_Task statement_
Arrange the lines below as a JSON list of strings, with each line as its own string and blank lines omitted.

(Excerpt from a dataset)

"""

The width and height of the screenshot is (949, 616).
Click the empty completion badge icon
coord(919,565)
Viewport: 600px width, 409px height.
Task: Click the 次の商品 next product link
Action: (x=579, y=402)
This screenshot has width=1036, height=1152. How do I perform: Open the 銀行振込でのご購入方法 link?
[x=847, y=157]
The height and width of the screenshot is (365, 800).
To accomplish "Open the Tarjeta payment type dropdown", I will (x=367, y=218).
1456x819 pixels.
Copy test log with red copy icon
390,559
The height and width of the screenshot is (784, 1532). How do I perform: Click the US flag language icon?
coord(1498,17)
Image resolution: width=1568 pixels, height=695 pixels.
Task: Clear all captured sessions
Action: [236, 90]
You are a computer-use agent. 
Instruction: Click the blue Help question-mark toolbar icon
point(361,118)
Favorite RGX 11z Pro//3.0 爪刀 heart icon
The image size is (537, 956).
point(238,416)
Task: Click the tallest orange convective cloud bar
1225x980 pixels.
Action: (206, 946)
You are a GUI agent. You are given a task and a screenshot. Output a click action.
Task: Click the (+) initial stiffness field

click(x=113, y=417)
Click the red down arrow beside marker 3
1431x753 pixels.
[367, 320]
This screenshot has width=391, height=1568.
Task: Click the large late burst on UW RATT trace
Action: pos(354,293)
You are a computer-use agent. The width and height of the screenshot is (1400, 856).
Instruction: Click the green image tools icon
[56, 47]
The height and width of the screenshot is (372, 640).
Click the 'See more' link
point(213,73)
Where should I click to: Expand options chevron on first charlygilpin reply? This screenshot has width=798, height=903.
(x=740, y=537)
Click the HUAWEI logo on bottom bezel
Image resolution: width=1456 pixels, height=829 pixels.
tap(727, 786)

"""

_Full answer_
[
  "The width and height of the screenshot is (949, 616).",
  "Click the empty completion badge icon",
  "coord(919,565)",
  "Viewport: 600px width, 409px height.",
  "Task: Click the 次の商品 next product link",
  "Action: (x=579, y=402)",
  "This screenshot has width=1036, height=1152. How do I perform: Open the 銀行振込でのご購入方法 link?",
  "[x=847, y=157]",
  "The height and width of the screenshot is (365, 800).",
  "To accomplish \"Open the Tarjeta payment type dropdown\", I will (x=367, y=218).",
  "1456x819 pixels.",
  "Copy test log with red copy icon",
  "390,559",
  "The height and width of the screenshot is (784, 1532). How do I perform: Click the US flag language icon?",
  "coord(1498,17)",
  "Image resolution: width=1568 pixels, height=695 pixels.",
  "Task: Clear all captured sessions",
  "Action: [236, 90]",
  "You are a computer-use agent. ",
  "Instruction: Click the blue Help question-mark toolbar icon",
  "point(361,118)",
  "Favorite RGX 11z Pro//3.0 爪刀 heart icon",
  "The image size is (537, 956).",
  "point(238,416)",
  "Task: Click the tallest orange convective cloud bar",
  "1225x980 pixels.",
  "Action: (206, 946)",
  "You are a GUI agent. You are given a task and a screenshot. Output a click action.",
  "Task: Click the (+) initial stiffness field",
  "click(x=113, y=417)",
  "Click the red down arrow beside marker 3",
  "1431x753 pixels.",
  "[367, 320]",
  "This screenshot has width=391, height=1568.",
  "Task: Click the large late burst on UW RATT trace",
  "Action: pos(354,293)",
  "You are a computer-use agent. The width and height of the screenshot is (1400, 856).",
  "Instruction: Click the green image tools icon",
  "[56, 47]",
  "The height and width of the screenshot is (372, 640).",
  "Click the 'See more' link",
  "point(213,73)",
  "Where should I click to: Expand options chevron on first charlygilpin reply? This screenshot has width=798, height=903.",
  "(x=740, y=537)",
  "Click the HUAWEI logo on bottom bezel",
  "Image resolution: width=1456 pixels, height=829 pixels.",
  "tap(727, 786)"
]